Line items
1. MTC previews sales tax guidance for digital products
The brief: On August 2nd, the Multistate Tax Commission previewed its forthcoming whitepaper outlining guidelines for how states should approach sales tax on digital products. The MTC’s guidance is likely to prompt updates to multiple state tax codes, and points to probable expansion of tax bases to include a larger number of digital products.
The backstory: The MTC was founded in 1967 and has a long history of generating policy consensus among states. The intergovernmental agency’s general aim is to retain individual state authority over tax decisions, while “promoting uniformity or compatibility in significant components of tax systems.” Language recommended by the MTC is often directly adopted into member states’ tax codes.
After 2018’s landmark South Dakota v. Wayfair Supreme Court case, the MTC dedicated a project to helping states understand how to apply the decision, and now it’s tackling general guidance for sales tax on digital products. “Digital products” is a category without common definition between states, and states have taken varying approaches to its taxation.
It’s likely that the MTC’s final guidance will point to Washington as a sales tax exemplar. Many states have struggled with shrinking tax bases as technology rapidly changes how products are bought and sold. With many traditionally taxable physical goods now digitized, a significant portion of commerce has shifted into uncharted legislative territory. Washington has been a leader in expanding its tax base to keep up with technological innovation (most recently, issuing the first explicit state guidance on NFT taxability).
Crucially, Washington applies its digital products tax broadly, including all products that fall into the category by default, unless they meet a number of specified exemptions. Most states have taken a piece-by-piece approach to taxing digital goods, designating specific items as taxable one at a time (typically, the digital counterpart of an already taxable physical good, such as an e-book). The MTC favors Washington’s broader approach as more in line with how physical goods have traditionally been taxed.
The bottom line: While many states have made moves to capture digital goods in their tax bases, there’s still a lot of ground to cover. A step toward more universal language around digital products could be a boon to SaaS businesses, who must navigate a confusing set of sales tax requirements. But finance leaders should also be prepared to see the number of states that tax SaaS to continue expanding, making it even more critical to keep up with sales tax compliance.
2. Study highlights the burden of local taxes on taxpayers
The brief: On July 28th, the State Tax Research Institute (STRI) published a study arguing that locally administered business taxes (a category that includes sales tax laws in home-rule jurisdictions like Chicago) place an undue burden on taxpayers. The authors, a group of influential tax consultants, charge that while such laws point to the Wayfair decision as justification, they fall outside of Wayfair’s intended scope and thus are vulnerable to constitutional challenges.

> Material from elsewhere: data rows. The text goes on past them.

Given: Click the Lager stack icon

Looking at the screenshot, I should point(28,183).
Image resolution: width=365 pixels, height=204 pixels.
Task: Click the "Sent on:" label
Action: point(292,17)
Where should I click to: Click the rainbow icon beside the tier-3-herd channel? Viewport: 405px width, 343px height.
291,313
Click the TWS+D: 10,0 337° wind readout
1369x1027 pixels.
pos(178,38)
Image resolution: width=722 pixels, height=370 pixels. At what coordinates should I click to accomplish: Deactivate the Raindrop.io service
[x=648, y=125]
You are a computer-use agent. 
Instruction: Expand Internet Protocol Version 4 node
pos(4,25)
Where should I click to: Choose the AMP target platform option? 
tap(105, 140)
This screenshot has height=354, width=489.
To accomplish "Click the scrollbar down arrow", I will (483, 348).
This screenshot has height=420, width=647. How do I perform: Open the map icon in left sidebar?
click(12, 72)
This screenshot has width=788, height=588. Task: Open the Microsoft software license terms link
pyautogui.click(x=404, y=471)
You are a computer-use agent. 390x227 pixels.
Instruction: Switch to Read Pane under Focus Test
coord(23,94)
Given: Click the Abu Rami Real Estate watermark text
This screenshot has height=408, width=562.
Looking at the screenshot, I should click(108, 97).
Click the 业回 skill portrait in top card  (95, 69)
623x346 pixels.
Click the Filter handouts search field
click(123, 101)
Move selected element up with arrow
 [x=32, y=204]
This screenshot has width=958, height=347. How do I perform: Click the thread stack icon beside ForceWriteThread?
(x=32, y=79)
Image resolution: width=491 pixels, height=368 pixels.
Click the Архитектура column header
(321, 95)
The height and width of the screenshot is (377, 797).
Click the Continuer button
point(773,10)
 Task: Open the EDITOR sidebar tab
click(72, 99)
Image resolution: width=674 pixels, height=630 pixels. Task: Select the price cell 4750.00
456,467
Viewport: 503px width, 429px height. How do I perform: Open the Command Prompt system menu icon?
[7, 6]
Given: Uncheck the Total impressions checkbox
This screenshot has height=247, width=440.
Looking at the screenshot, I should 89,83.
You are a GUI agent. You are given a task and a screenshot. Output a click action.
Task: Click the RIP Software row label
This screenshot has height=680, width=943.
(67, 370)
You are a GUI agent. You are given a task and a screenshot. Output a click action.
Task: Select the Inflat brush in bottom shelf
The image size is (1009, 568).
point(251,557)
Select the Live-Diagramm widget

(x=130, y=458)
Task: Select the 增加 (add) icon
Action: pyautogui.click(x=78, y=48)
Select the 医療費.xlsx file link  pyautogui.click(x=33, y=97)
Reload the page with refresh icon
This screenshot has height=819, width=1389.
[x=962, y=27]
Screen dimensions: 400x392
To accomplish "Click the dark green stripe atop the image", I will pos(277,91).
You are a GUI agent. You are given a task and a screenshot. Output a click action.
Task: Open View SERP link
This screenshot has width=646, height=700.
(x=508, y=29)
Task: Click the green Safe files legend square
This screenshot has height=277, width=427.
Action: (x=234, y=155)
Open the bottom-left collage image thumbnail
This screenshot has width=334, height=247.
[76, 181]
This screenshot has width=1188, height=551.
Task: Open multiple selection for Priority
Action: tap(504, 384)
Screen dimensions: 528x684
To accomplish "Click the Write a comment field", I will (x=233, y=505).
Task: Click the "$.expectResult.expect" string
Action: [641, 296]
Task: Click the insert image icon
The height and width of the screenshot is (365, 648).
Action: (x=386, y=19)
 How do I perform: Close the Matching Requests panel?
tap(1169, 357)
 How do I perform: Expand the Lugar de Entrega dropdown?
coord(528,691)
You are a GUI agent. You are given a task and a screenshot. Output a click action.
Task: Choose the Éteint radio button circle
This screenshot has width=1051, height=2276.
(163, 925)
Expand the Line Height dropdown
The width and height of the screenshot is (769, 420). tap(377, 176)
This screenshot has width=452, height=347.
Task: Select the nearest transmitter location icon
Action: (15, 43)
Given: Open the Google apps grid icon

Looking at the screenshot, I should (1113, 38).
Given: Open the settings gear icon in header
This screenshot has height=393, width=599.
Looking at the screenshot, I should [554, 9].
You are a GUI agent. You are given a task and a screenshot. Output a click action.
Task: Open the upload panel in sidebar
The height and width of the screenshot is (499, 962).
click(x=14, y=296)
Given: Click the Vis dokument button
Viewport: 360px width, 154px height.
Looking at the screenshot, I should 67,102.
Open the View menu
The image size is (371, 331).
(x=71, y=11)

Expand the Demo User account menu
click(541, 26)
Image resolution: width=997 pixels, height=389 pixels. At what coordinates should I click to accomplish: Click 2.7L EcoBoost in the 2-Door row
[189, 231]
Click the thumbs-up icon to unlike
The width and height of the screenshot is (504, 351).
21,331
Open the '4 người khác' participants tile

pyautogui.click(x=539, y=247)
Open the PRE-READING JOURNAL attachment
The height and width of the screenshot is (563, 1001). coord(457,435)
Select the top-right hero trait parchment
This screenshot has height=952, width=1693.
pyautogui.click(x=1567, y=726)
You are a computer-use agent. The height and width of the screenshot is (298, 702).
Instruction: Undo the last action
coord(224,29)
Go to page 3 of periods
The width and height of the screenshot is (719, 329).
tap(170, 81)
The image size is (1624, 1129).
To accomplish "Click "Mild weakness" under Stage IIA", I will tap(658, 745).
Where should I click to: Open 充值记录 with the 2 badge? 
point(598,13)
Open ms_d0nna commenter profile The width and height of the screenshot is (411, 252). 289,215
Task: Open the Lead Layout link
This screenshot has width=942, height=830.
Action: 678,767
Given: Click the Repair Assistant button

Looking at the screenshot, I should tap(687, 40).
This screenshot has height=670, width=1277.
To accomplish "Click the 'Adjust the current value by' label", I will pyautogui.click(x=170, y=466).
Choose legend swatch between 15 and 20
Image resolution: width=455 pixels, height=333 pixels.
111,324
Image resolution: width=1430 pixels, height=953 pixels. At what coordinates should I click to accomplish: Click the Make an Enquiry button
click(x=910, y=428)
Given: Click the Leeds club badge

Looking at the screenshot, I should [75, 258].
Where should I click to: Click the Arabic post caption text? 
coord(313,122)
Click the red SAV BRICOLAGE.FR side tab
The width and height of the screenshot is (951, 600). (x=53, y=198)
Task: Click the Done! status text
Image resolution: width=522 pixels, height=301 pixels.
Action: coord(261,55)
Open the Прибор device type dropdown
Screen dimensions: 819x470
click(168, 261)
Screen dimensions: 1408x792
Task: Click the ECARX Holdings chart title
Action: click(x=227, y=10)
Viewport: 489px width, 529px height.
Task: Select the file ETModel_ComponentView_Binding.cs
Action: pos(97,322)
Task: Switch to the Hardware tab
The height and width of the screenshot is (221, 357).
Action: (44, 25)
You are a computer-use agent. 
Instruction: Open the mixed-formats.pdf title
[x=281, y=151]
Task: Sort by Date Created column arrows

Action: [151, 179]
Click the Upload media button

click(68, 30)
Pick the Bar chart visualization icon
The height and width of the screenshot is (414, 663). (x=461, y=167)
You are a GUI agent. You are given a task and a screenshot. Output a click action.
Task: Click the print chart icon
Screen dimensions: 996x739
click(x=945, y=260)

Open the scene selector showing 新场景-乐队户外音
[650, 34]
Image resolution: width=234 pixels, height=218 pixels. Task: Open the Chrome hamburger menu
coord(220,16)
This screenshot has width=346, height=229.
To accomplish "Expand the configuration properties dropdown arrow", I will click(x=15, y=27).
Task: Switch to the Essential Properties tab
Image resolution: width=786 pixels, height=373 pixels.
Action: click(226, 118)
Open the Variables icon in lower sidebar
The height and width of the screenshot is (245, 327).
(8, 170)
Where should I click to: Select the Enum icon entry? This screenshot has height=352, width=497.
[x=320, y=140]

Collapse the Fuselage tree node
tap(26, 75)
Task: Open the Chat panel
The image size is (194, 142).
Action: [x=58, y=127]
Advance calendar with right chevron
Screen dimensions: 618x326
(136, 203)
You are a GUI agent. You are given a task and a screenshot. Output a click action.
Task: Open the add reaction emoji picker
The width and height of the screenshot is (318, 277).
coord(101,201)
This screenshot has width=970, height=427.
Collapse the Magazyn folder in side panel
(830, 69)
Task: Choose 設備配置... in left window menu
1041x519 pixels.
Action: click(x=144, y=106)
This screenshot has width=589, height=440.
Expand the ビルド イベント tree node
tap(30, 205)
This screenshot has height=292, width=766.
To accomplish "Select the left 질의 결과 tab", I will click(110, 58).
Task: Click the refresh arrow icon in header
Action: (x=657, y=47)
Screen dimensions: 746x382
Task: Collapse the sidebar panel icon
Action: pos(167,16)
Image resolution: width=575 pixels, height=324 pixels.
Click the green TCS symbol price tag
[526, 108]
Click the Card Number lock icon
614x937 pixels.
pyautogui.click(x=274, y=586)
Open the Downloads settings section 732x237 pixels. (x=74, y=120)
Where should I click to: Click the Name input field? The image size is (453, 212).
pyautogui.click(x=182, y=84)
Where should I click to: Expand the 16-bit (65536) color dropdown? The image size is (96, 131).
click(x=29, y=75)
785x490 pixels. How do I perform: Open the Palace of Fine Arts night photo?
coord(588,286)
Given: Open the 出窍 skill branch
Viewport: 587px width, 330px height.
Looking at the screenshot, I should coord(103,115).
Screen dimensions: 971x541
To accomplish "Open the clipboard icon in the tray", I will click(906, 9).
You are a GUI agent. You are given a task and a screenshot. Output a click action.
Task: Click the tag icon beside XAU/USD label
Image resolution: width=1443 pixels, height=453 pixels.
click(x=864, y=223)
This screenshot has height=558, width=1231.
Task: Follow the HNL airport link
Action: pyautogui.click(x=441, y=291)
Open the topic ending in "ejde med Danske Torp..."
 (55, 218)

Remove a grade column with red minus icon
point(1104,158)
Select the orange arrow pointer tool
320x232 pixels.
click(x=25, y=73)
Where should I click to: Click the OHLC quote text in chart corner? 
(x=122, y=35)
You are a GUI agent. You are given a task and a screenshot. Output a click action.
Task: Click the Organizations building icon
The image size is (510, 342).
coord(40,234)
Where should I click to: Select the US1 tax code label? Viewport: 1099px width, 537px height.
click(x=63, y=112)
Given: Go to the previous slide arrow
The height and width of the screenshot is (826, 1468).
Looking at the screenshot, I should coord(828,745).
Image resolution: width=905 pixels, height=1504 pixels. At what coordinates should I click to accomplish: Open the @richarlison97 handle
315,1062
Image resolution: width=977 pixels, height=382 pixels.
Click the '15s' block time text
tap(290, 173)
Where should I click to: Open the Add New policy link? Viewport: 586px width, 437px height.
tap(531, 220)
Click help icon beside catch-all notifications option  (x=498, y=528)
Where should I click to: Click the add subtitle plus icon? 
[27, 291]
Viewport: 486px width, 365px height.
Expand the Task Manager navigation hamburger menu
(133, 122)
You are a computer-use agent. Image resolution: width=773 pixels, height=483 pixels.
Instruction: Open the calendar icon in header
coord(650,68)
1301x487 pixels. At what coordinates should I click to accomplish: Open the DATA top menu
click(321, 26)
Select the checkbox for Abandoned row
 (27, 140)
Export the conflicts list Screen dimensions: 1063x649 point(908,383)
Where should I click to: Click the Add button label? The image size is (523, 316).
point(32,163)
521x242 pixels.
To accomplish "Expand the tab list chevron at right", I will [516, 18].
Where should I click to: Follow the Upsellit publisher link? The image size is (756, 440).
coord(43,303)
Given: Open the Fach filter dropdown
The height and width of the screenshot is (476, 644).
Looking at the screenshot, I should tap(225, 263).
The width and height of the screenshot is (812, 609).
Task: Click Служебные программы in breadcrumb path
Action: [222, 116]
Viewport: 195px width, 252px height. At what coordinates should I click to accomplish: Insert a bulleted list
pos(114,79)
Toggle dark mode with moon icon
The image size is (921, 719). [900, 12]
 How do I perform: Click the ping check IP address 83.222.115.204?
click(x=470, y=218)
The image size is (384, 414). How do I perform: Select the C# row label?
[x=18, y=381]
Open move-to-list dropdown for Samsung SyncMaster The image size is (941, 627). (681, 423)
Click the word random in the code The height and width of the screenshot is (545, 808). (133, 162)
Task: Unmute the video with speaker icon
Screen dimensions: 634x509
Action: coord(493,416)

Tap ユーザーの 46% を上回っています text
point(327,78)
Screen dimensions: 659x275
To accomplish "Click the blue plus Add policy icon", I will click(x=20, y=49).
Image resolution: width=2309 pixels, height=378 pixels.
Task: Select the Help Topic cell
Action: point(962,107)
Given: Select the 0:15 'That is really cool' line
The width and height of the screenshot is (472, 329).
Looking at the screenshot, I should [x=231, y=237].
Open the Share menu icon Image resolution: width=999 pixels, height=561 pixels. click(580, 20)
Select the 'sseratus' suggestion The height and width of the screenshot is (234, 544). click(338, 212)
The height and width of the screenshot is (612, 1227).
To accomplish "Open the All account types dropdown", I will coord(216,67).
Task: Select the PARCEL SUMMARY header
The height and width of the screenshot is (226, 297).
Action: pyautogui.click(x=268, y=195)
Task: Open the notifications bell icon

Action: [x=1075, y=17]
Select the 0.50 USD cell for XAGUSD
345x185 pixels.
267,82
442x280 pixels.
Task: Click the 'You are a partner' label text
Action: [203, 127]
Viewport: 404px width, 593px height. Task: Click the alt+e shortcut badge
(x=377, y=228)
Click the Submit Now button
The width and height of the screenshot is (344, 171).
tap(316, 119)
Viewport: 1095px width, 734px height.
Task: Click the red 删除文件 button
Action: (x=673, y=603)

The backstory: Several states allow local municipalities to determine their own tax schemes, including defining taxable products independent of state rules, and requiring businesses to file local returns. Colorado is a notable example: over 70 cities have their own tax regulations and processes. Until 2018’s Wayfair decision expanded the definition of nexus, only a company with physical presence in those local jurisdictions was required to register and collect sales tax. But now, remote sellers who meet a sales threshold can be taxed at both the local and state levels. Compliance overhead can mount quickly, with a high-transaction business required to monitor dozens of tax rates and regulations (and file dozens of monthly returns) in a single state.
The bottom line: The STRI study is the latest charge that the burden of complying with local tax regimes could be unconstitutionally high. But despite building pressure on states to provide some continuity and ease of administration across local jurisdictions, legislatures are often slow to make such changes.
3. Pennsylvania and NYC codify thresholds for income tax nexus
The brief: On July 8th, Pennsylvania passed a law setting a $500,000 income tax nexus threshold for remote companies doing business in the state. Pennsylvania previously published similar guidelines in a 2019 bulletin, but the new law makes it official, effective January 1, 2023.
On August 31st, New York passed legislation aligning parts of the New York State and New York City tax codes. This includes extending the state’s $1 million income tax nexus threshold—which has been in place since 2015—to New York City.
The backstory: These moves are the latest indication that states are moving to codify their income tax nexus laws. Many states already use a limited concept of “economic presence” to establish income tax requirements (based on the 1993 Supreme Court decision in Geoffrey, Inc. v. South Carolina). However, with the Wayfair decision, states have a renewed chance to broaden their tax bases. In 2019, Hawaii became the first of several states to take the Wayfair decision nexus standard and apply it to income tax, which some caution could be extending the ruling too far.
The bottom line: It’s increasingly important for companies to monitor their remote sales, and consider nexus thresholds for both sales tax and income tax. Until there’s clear consensus from the courts, taxpayers should hew closely to expert guidance on income tax requirements.
Forecasting
As legislatures come back into session, expect to see a few states start to tackle SaaS sales tax for the first time. One state to watch is Georgia, which introduced but failed to pass legislation taxing digital products in its 2021 and 2022 sessions, and is likely to make a third attempt this year.